As East Meadow was set to enter Phase 3 of New York state’s reopening protocols on Wednesday, many business owners were looking forward to allowing guests into their establishments for the first time since March.
Stew Leonard Jr., chief executive officer of the superstore Stew Leonard’s, created a video in which he gave advice on reopening to local business owners.
Although the East Meadow store remained open throughout the pandemic, Leonard said he felt as if he had to reopen “about a dozen times” because of ongoing adjustments and government guidelines to prevent the spread of the coronavirus.
“You have to convince your customers that it’s the cleanest place they can be every day,” he said, adding that business owners should clean not only overnight, but during the day as well so customers see it and feel more comfortable.
Restaurants, salons, spas and other personal services were permitted to reopen indoor areas at 50 percent capacity starting Wednesday, according to the governor’s New York Forward website. The maximum number of people per restaurant table is 10.
On its website, the state Department of Health recommends that restaurants provide single-use, disposable menus or display menus in a common area.

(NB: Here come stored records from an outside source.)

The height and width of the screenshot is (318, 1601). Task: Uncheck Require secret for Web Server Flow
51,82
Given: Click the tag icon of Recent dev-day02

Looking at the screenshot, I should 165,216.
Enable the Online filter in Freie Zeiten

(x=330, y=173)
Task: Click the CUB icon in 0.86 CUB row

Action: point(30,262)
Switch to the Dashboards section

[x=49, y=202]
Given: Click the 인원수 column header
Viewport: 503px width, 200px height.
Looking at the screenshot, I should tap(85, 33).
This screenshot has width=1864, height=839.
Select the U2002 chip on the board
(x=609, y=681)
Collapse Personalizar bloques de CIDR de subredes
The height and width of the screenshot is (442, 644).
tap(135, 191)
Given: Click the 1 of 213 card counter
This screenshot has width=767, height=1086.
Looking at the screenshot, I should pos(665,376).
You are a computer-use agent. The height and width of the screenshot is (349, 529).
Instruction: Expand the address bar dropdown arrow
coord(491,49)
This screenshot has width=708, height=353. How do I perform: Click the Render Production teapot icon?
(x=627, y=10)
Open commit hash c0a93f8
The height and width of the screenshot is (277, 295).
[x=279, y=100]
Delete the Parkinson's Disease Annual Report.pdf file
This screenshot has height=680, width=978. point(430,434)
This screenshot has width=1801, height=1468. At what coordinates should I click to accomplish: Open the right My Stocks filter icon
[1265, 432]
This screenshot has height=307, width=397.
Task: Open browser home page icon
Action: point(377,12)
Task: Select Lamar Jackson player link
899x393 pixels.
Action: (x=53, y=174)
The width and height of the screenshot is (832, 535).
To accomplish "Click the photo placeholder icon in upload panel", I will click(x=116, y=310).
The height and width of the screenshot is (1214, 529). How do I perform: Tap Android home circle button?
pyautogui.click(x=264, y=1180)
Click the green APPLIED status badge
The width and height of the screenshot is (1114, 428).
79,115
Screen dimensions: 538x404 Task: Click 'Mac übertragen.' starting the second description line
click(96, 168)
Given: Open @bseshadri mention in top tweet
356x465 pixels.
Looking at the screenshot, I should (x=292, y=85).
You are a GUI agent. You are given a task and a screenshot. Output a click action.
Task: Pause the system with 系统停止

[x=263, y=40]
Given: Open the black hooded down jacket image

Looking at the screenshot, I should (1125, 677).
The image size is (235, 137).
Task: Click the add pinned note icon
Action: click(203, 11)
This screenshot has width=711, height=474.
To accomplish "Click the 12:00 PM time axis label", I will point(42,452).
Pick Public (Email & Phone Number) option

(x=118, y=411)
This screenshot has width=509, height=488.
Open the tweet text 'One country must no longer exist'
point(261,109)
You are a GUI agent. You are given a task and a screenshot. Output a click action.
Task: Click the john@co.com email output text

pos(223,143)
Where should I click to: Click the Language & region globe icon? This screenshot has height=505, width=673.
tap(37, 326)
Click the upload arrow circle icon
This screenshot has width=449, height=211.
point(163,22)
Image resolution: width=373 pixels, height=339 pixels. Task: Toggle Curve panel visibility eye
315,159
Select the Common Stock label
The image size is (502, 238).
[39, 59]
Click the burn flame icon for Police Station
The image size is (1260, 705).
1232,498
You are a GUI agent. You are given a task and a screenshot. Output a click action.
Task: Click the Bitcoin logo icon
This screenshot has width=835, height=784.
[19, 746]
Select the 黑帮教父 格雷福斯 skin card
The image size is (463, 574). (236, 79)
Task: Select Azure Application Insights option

For Frank Borrelli, the owner of Borrelli’s Italian Restaurant in East Meadow, entering Phase 3 meant he could open the restaurant’s dining area again, seating 40 people in its back room and 40 in its main room. Typically, Borrelli’s can accommodate 180 diners. With an additional 40 seats in its new outdoor dining area, the restaurant can now operating at two-thirds capacity.
The outdoor dining area is sectioned off with a wooden fence, decorated with palm trees, and, three nights a week, features live music. “It definitely doesn’t feel like you’re sitting in a parking lot in East Meadow,” Borrelli said with a laugh.
He has kept the same menu throughout the pandemic, and added a special takeout option for families of four that was popular on Mother’s Day and Father’s Day.
“We’ve taken a hit shutting down for three months,” Borrelli said. “Takeout was good, but it’s not enough to cover our overhead costs. Hopefully, by Phase 4, we’ll be able to get back to some form of normal here.”
The Broadway-inspired Grand Stage Diner opened under new ownership in February 2019, and has since become a staple of the community. It reopened two weeks ago with a new outdoor dining section on the east side of the restaurant. Asked what went into reopening, owner Tom Argyris laughed, “A lot of sweats.”
Argyris and his sons George and Nick, who co-own the diner, are active in the East Meadow Chamber of Commerce, which has helped its members stock up on the necessary supplies to keep employees and patrons safe, including facemasks, gloves, hand sanitizer and toilet paper. The “reopening kits” were one of many ideas generated by a chamber committee dedicated to post-pandemic efforts, comprising co-chairs Ted Rosenthal, founder of the law firm Rosenthal, Curry & Kranz, and Jim Skinner, owner of A&C Pest Management, as well as Skinner’s son James, also of A&C, and Richie Krug Jr. and Tom and Lyndsey Gallagher, all of Century 21 American Homes.
To encourage residents to patronize chamber businesses, the organization also plans to give out a total of $5,000 in cash rewards. Anyone who patronizes member businesses will receive five points for every $20 they spend, and the points can be redeemed for a chance to win up to $600.
For Garden Social, in East Meadow, Phase 3 meant rehiring 50 staff members. In a video shared on the restaurant’s Facebook page, Bob Russo, one of its owners, welcomed guests back. “I know a lot of you have been sitting at home probably laying in your underwear on your couches, eating Cheetos,” Russo said, “and you’re craving that French dip and that giant pretzel, so we’re gonna make that happen.”
Other regions of the state had already entered Phase 3. Only Long Island, New York City and the Mid-Hudson region had not. Gov Andrew Cuomo said at his next-to-last daily briefing on June 18 that he was in a “happy-go-lucky mood” because New York had tested 68,000 people overnight and found an average infection rate of .9 percent, the lowest it had been since the pandemic began.
Cuomo insisted that businesses maintain the coronavirus protocols, and issued an executive order giving local authorities the power to shut down businesses that do not. Bars and restaurants that do not can lose their liquor licenses.
Tony Bellissimo contributed to this story.